Do you know who you are? I mean do you really know it? Sometimes we walk around defeated. We allow anxiety to fill our lives with dread and a sense of hopelessness. Why me? What is all of this for? In the Gospel it talks about a time of tribulations, a time when people will be so afraid that they literally die of fright. The stars themselves will be shaken, and the waves of the ocean will move in ways that we will not even begin to understand. The second coming of Christ is going to be an sight to see! God Himself coming back to retrieve His Bride, to make all things new.
But let’s take that to our own situation. How often do we look out into the world and see things in “our stars.” The ocean of our own situation threatening to engulf us? Our sin raging around us, seeking to devour us, and instead of taking action, we “die” to fright. To not make a choice, to not do something about it, is to die. It’s to die to the opportunity. To die to the moment of grace that might have been! How often we stand in line at confession as if we are marching to our death, when in reality we are marching to our lives!
That’s why Saint Luke writes to us this morning: “But when these signs begin to happen, stand erect and raise your heads because your redemption is at hand.” When we begin to see the ‘writing on the wall,’ when the signs begin to point to the presence of God, all too often we wring our hands in worry and fear. We should have a holy fear, I agree. A reverential awe at the fact that God is all powerful and all knowing, but we also must not have the kind of fear we have for the terrors of the night. For the boogeymen, the Jasons and the Freddies. Our hearts should in a way leap with longing and anticipation for those things which bring God’s presence around us. “Stand erect, and raise your heads” because you ARE a child of God.

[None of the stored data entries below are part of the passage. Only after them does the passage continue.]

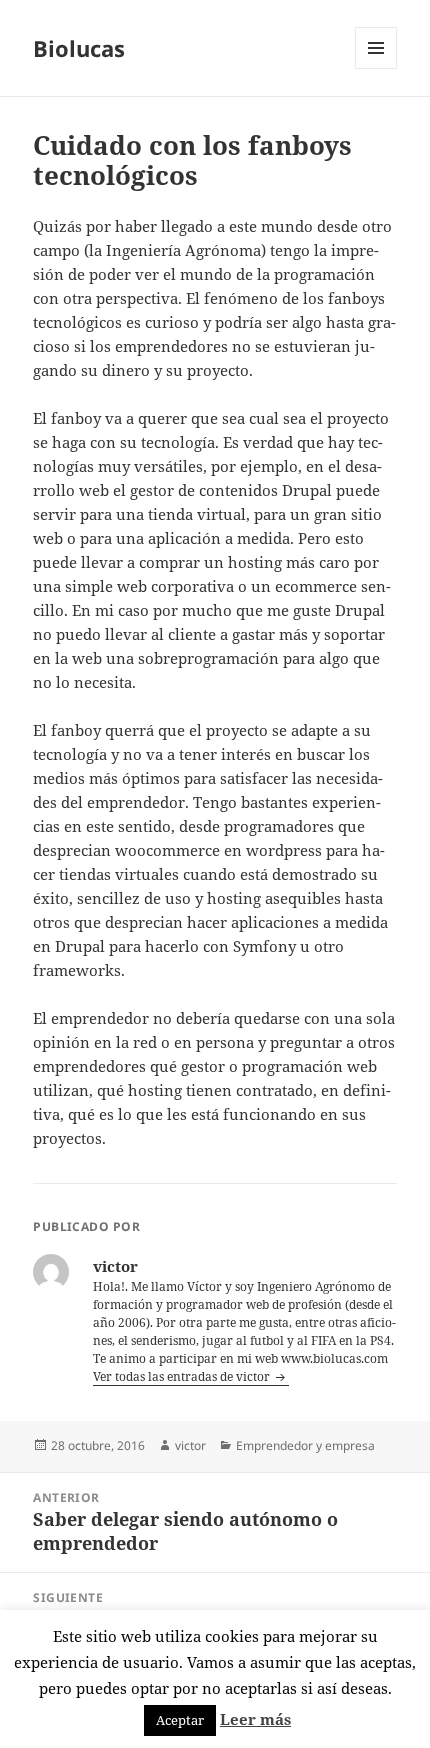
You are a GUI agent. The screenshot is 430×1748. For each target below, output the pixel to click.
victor (190, 1445)
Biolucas (79, 48)
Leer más (255, 1719)
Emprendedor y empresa (305, 1445)
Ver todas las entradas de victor (183, 1376)
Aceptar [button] (180, 1720)
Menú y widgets (376, 68)
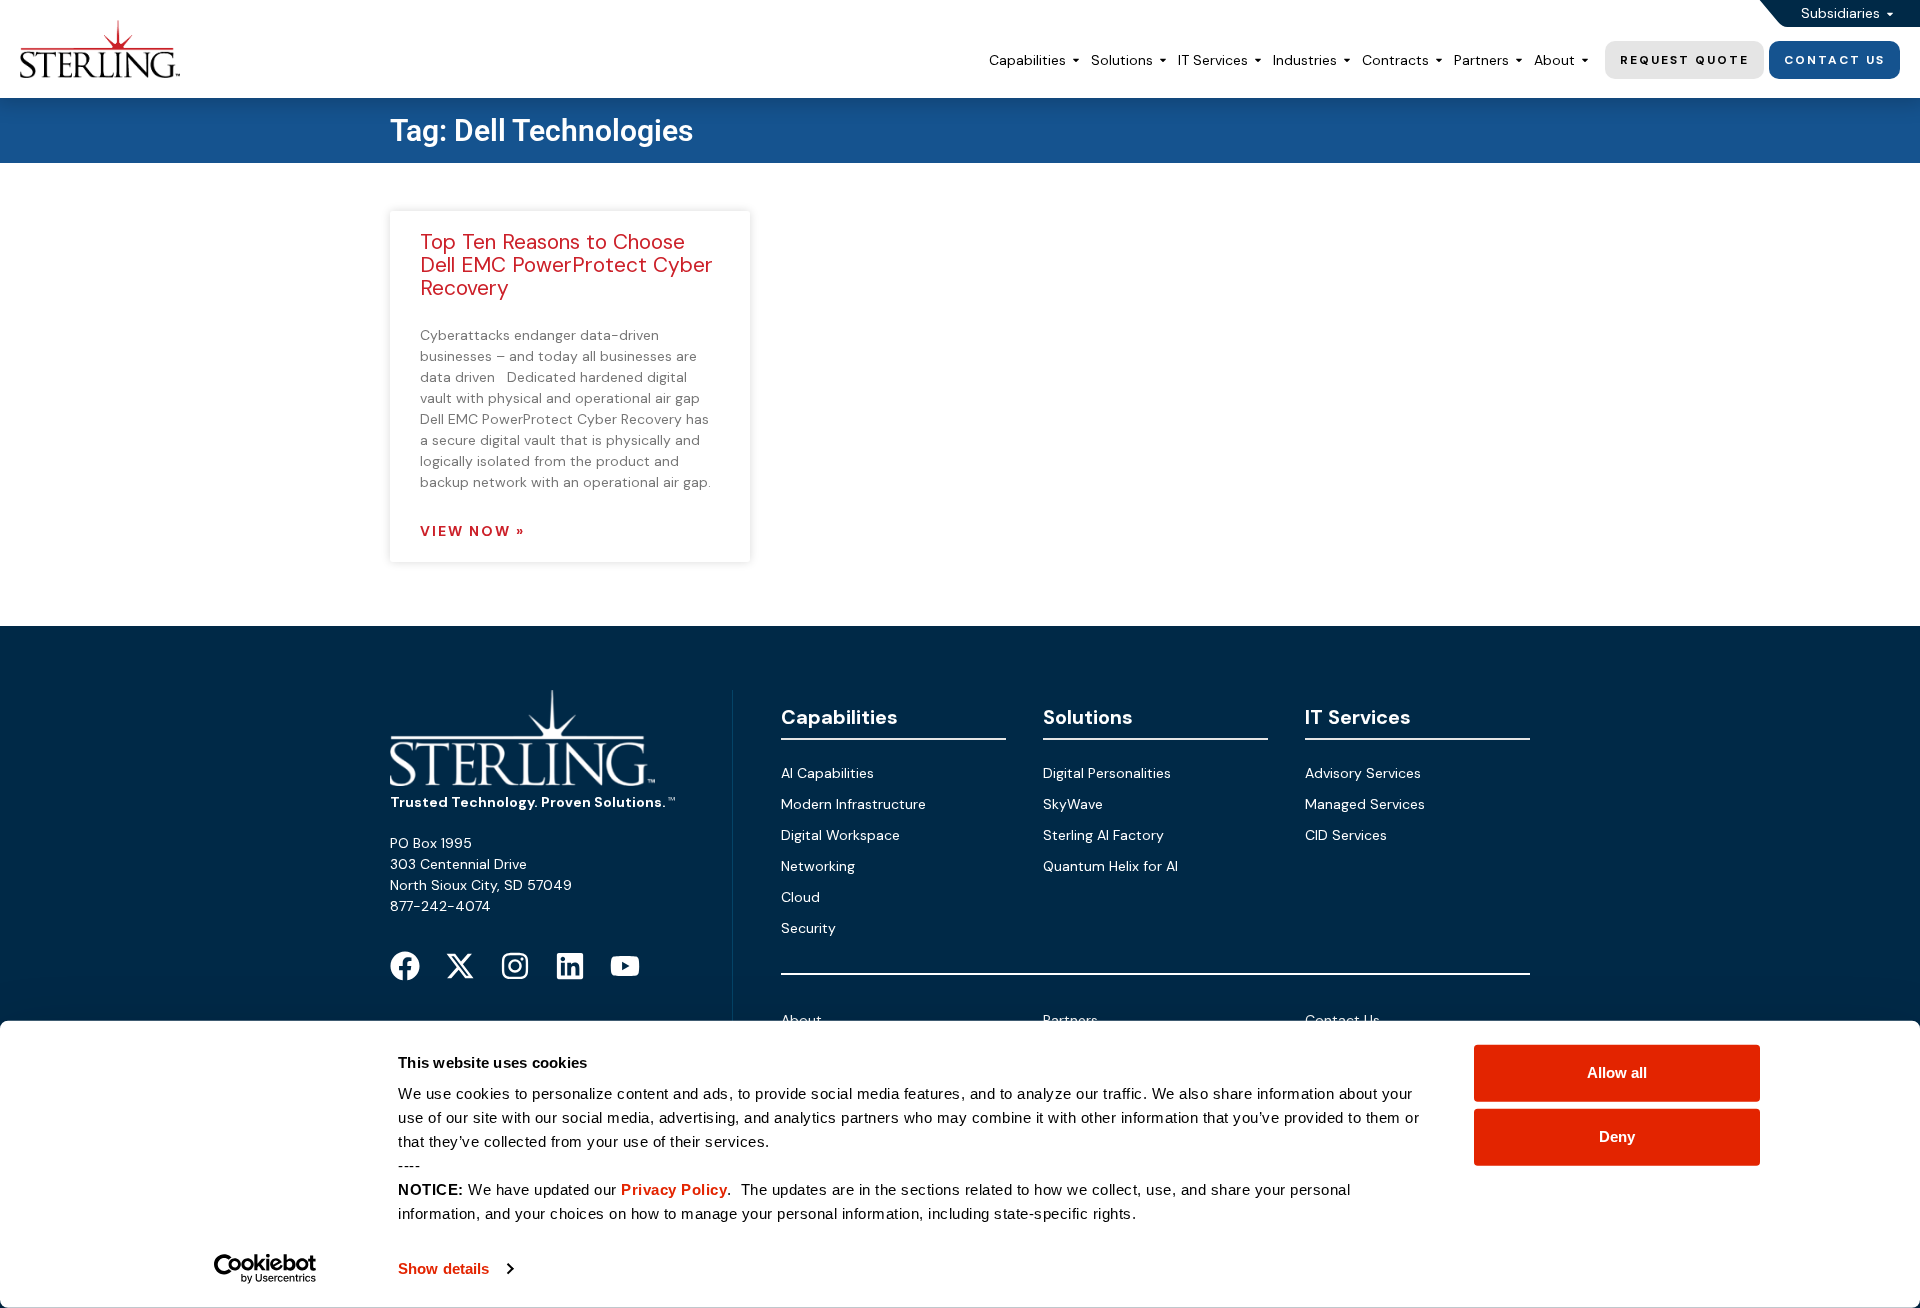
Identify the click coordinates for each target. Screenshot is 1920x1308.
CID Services (1346, 835)
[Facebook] (405, 966)
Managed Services (1365, 804)
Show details (443, 1268)
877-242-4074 (440, 906)
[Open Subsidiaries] (1890, 13)
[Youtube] (625, 966)
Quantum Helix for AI (1110, 866)
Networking (818, 866)
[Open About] (1585, 60)
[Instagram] (515, 966)
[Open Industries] (1347, 60)
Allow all (1617, 1072)
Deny (1617, 1136)
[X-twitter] (460, 966)
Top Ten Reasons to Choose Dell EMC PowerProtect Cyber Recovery (566, 265)
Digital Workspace (840, 835)
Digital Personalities (1107, 773)
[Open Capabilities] (1076, 60)
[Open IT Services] (1258, 60)
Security (808, 928)
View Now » (472, 531)
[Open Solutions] (1163, 60)
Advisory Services (1363, 773)
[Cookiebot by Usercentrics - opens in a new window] (265, 1269)
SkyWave (1073, 804)
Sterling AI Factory (1103, 835)
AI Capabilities (827, 773)
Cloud (800, 897)
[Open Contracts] (1439, 60)
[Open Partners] (1519, 60)
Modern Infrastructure (853, 804)
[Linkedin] (570, 966)
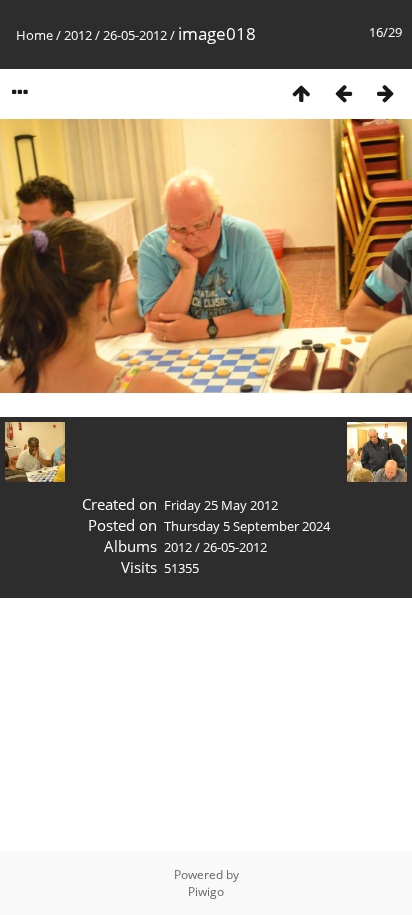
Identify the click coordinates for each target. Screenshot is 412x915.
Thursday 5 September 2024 (247, 526)
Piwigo (206, 891)
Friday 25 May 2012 (221, 505)
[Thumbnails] (301, 92)
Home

So be vigilant. Be prepared! “Conduct yourselves as to please the Lord.” Advent is a time to renew our relationship with Jesus. To long for His coming, to have our hearts leap as we journey with the Church through the story, in hopes that Christ will be born more fully into our own hearts, which are the Temple of the Holy Spirit. Why me? Why should I have to suffer? Why is all of this happening to me? Why do I get to be the one who has the chronic pain or the fused spine? We tend to think of these things in terms of negative. Yesterday listening to an audio book while driving back from Eua Claire, WI, Father Larry Richards reminded me of this simple verse. It’s the one I leave you with today, and it’s the answer to “why me?” It’s the reason we should hold our heads up high, especially when we suffer or have a time of tribulation and trial.
You have also forgotten the exhortation addressed to you as sons:
“My son, do not disdain the discipline of the Lord or lose heart when reproved by him; for whom the Lord loves, he disciplines; he scourges every son he acknowledges.”
Endure your trials as “discipline”; God treats you as sons. For what “son” is there whom his father does not discipline? If you are without discipline, in which all have shared, you are not sons but bastards. (Hebrews 2:5-8)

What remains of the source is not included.